## Entries provided
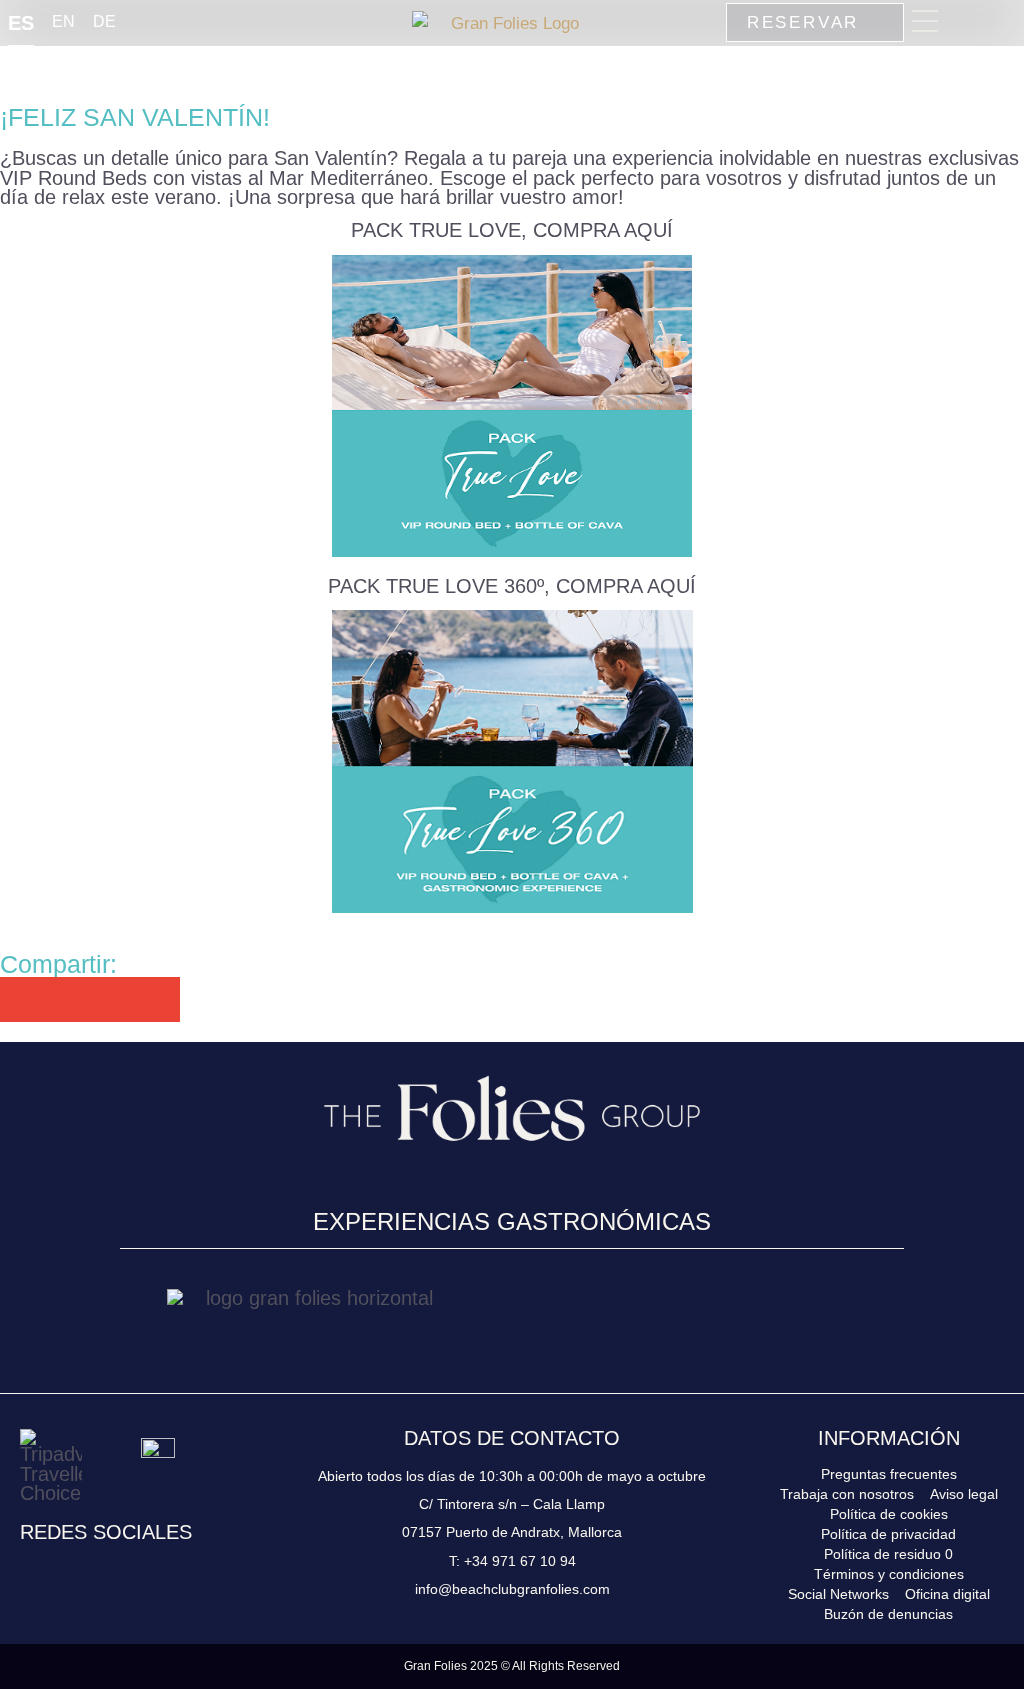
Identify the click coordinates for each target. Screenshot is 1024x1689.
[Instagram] (29, 1571)
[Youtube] (105, 1571)
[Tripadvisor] (143, 1571)
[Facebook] (67, 1571)
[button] (22, 999)
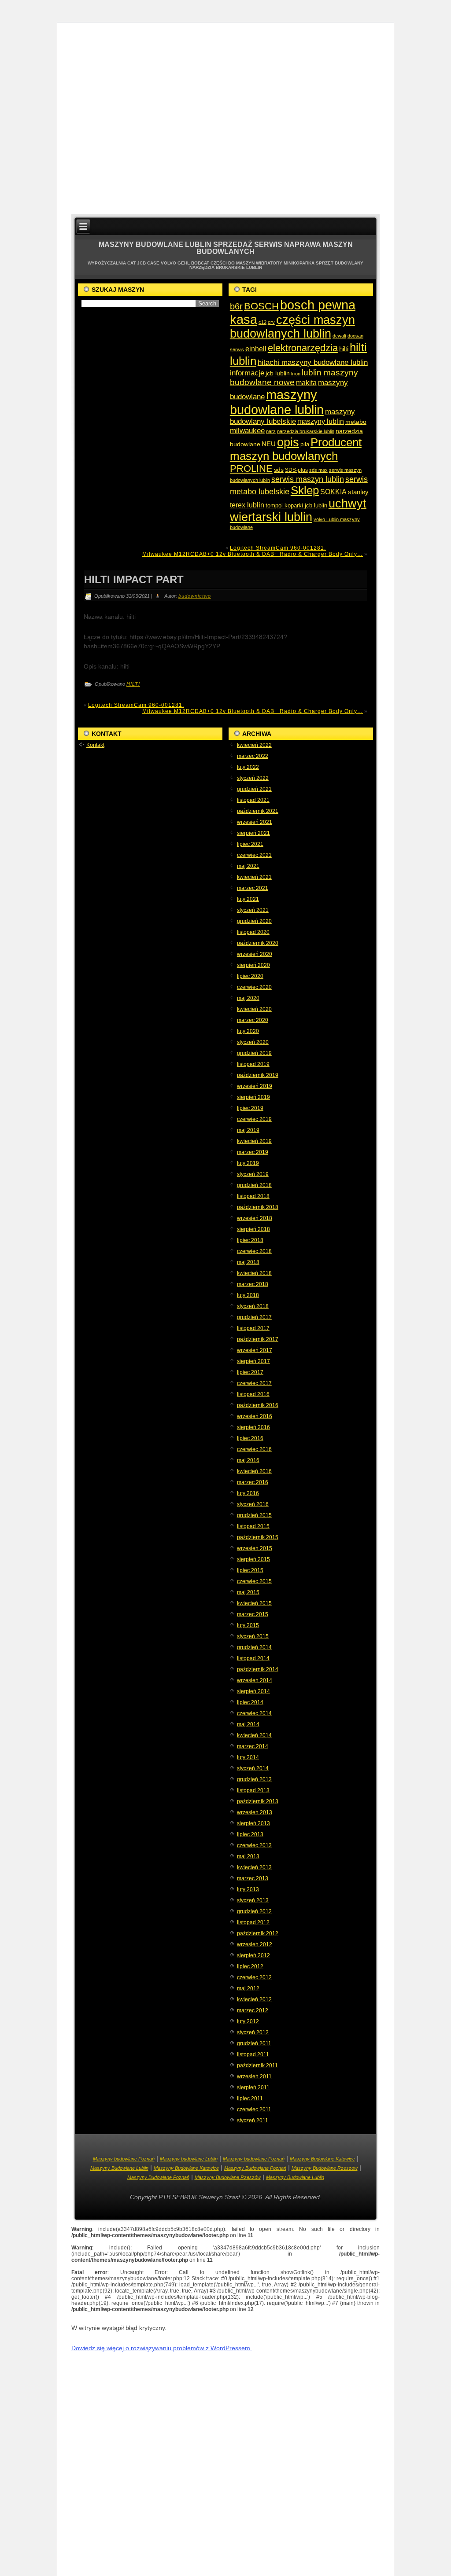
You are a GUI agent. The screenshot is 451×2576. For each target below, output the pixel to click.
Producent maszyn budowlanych (296, 449)
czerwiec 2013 (254, 1845)
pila (304, 444)
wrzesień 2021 (254, 822)
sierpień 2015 (253, 1559)
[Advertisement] (225, 121)
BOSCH (261, 306)
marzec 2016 (252, 1482)
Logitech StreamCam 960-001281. (278, 548)
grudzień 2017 (254, 1317)
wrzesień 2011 (254, 2076)
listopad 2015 (253, 1526)
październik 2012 (257, 1933)
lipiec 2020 (250, 976)
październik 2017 (257, 1339)
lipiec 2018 (250, 1240)
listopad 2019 (253, 1064)
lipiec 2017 (250, 1372)
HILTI (133, 684)
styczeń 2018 (253, 1306)
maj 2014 (248, 1724)
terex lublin (247, 505)
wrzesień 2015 (254, 1548)
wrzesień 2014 (254, 1680)
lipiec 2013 (250, 1834)
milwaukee (247, 430)
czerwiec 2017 (254, 1383)
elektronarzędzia (303, 347)
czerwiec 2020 (254, 987)
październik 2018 (257, 1207)
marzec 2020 (252, 1020)
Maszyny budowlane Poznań (124, 2158)
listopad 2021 (253, 800)
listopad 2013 (253, 1790)
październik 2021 (257, 811)
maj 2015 (248, 1592)
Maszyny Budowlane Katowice (322, 2158)
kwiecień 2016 (254, 1471)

## Goal of the exercise
Provide the lines again, unchanged, from where the data above begins through the line containing "HILTI (133, 684)", both ends included, omitting pictures and adding nothing.

## Final answer
Identify the click coordinates for each target. Screenshot is 1024x1689.
[Instagram] (29, 1571)
[Youtube] (105, 1571)
[Tripadvisor] (143, 1571)
[Facebook] (67, 1571)
[button] (22, 999)
You are a GUI agent. The screenshot is 451×2576. For each target below, output the pixel to click.
Producent maszyn budowlanych (296, 449)
czerwiec 2013 (254, 1845)
pila (304, 444)
wrzesień 2021 (254, 822)
sierpień 2015 (253, 1559)
[Advertisement] (225, 121)
BOSCH (261, 306)
marzec 2016 (252, 1482)
Logitech StreamCam 960-001281. (278, 548)
grudzień 2017 (254, 1317)
wrzesień 2011 (254, 2076)
listopad 2015 (253, 1526)
październik 2012 (257, 1933)
lipiec 2020 (250, 976)
październik 2017 (257, 1339)
lipiec 2018 (250, 1240)
listopad 2019 (253, 1064)
lipiec 2017 (250, 1372)
HILTI (133, 684)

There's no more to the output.